======== RECORD SET

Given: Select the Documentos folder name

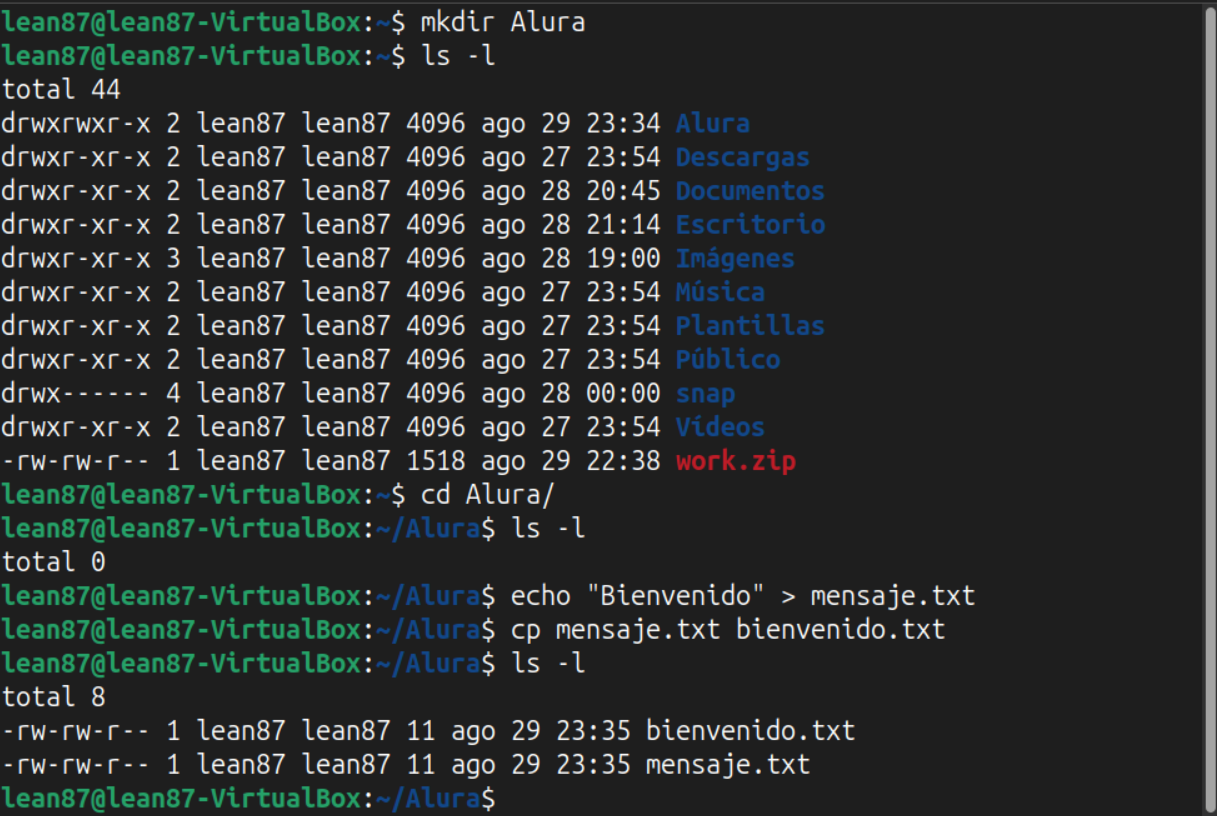Looking at the screenshot, I should click(x=750, y=191).
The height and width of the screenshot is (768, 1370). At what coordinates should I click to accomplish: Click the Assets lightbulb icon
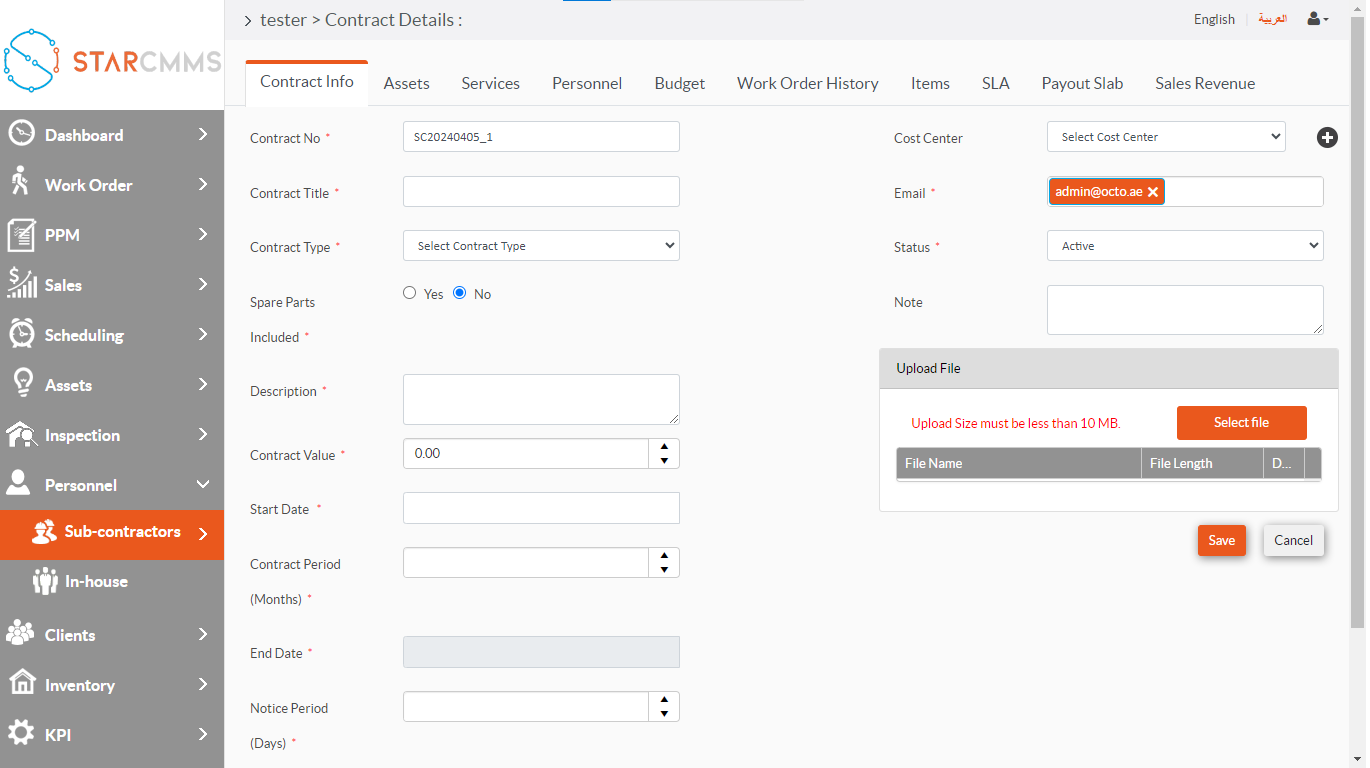tap(22, 384)
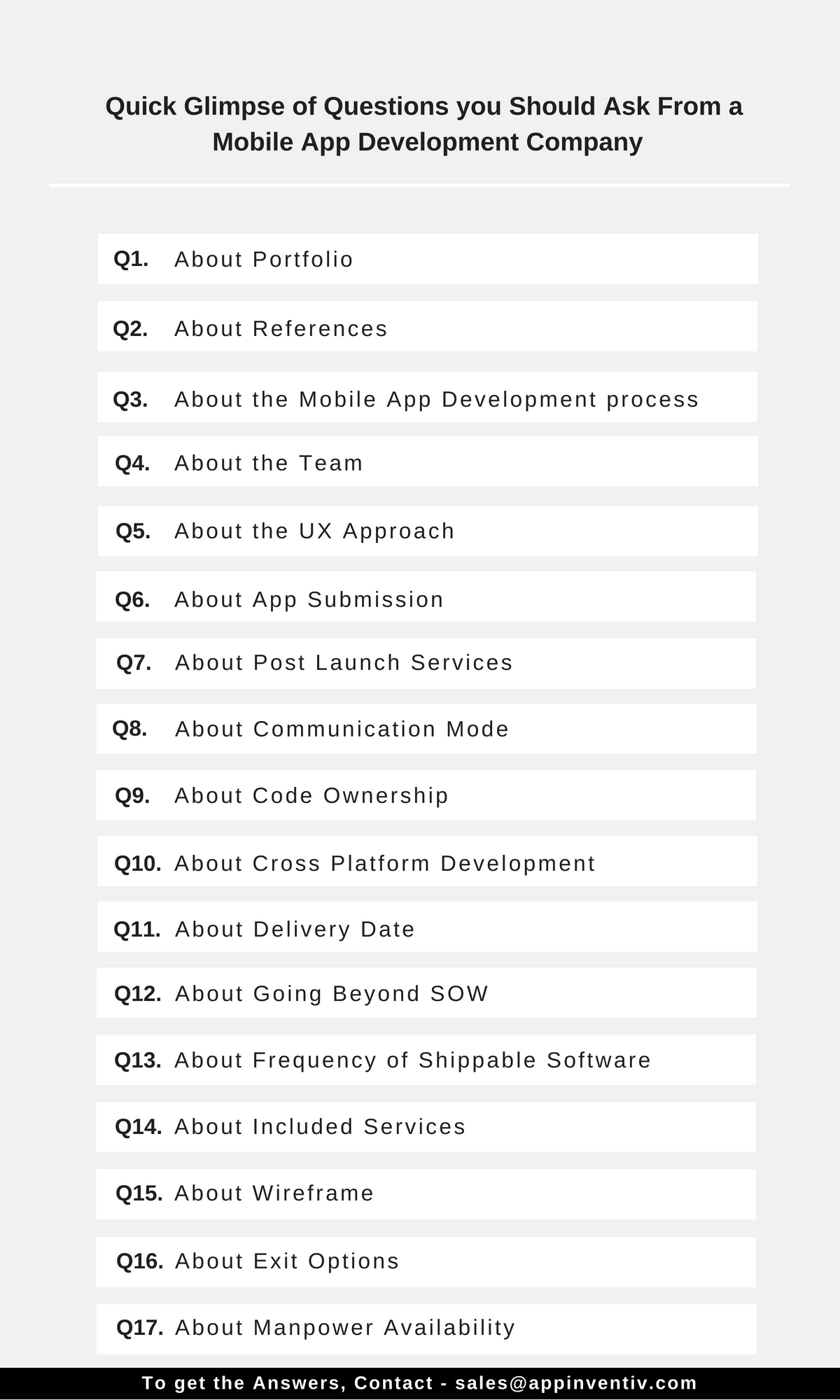Click the divider line beneath the title

[x=420, y=186]
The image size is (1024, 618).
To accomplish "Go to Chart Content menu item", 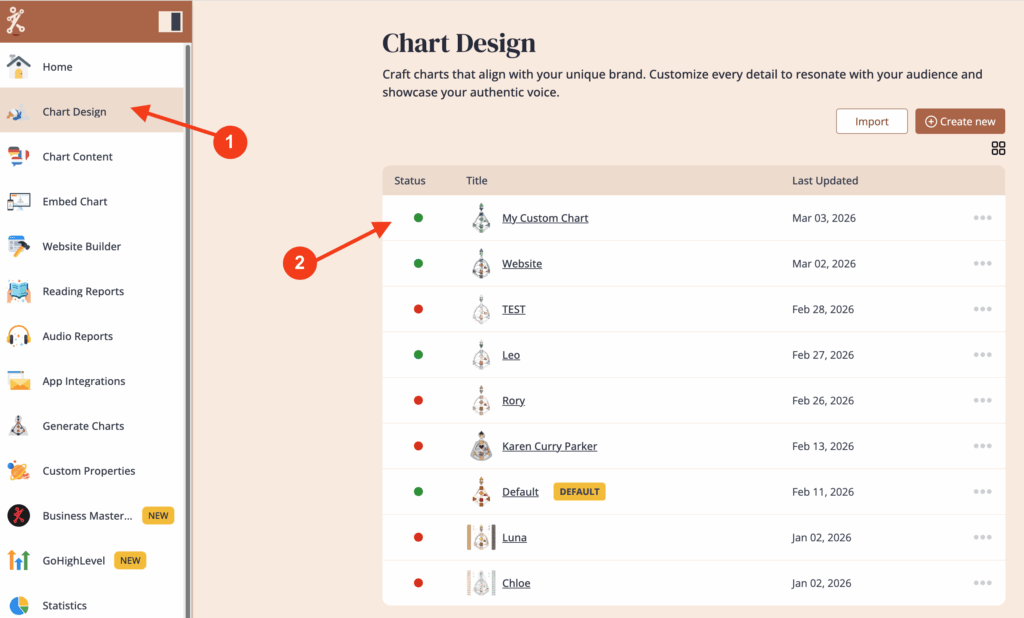I will pos(77,157).
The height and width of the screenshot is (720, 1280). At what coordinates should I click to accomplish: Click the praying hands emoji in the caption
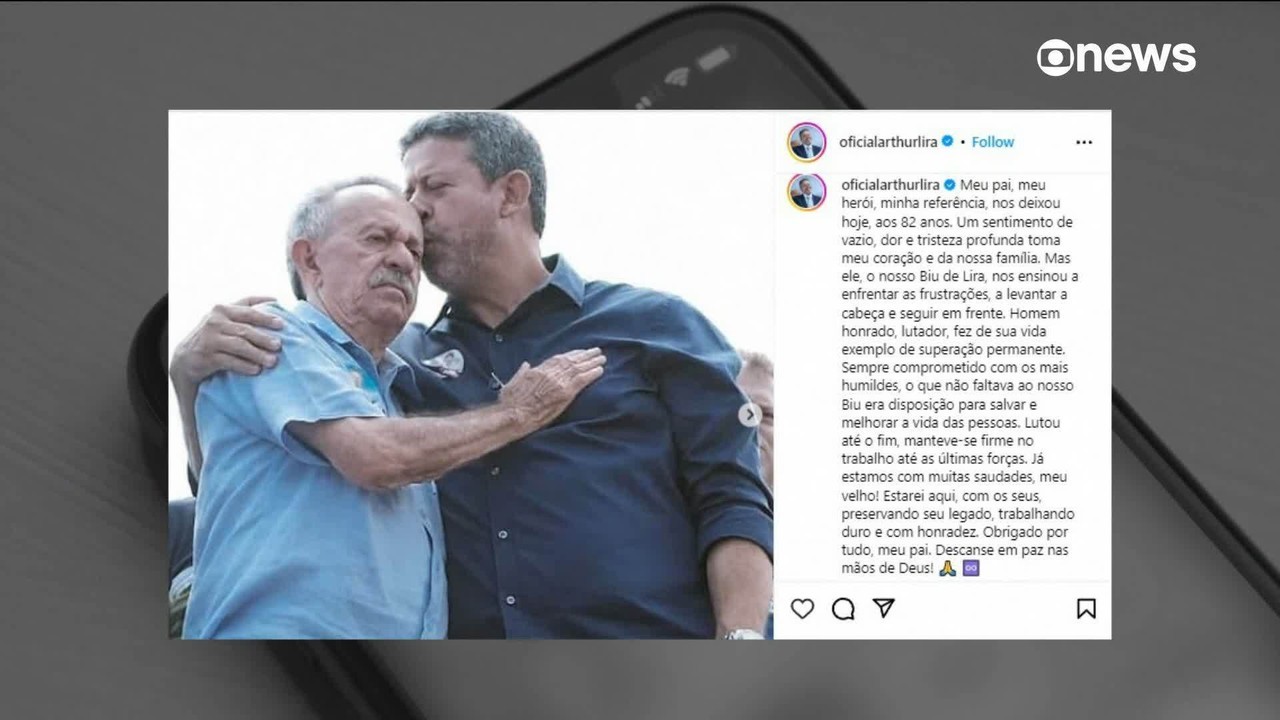pyautogui.click(x=948, y=568)
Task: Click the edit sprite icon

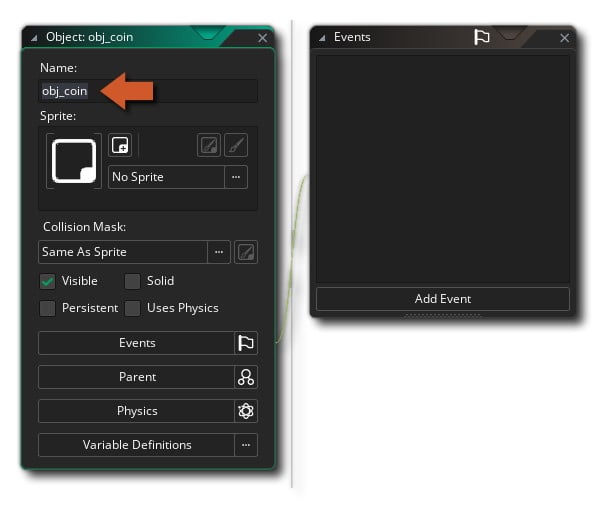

================

▶ [WHAT THE TASK ASKS] Exactly the lines running from the one with "The height and width of the screenshot is (720, 1280)." through the end of the listing above must be output, both ends included. No pictures belong in the output.

▶ [RESPONSE TO THIS EXERCISE]
The height and width of the screenshot is (720, 1280). At what coordinates should I click to accomplish: Click the praying hands emoji in the caption
pyautogui.click(x=948, y=568)
Task: Click the edit sprite icon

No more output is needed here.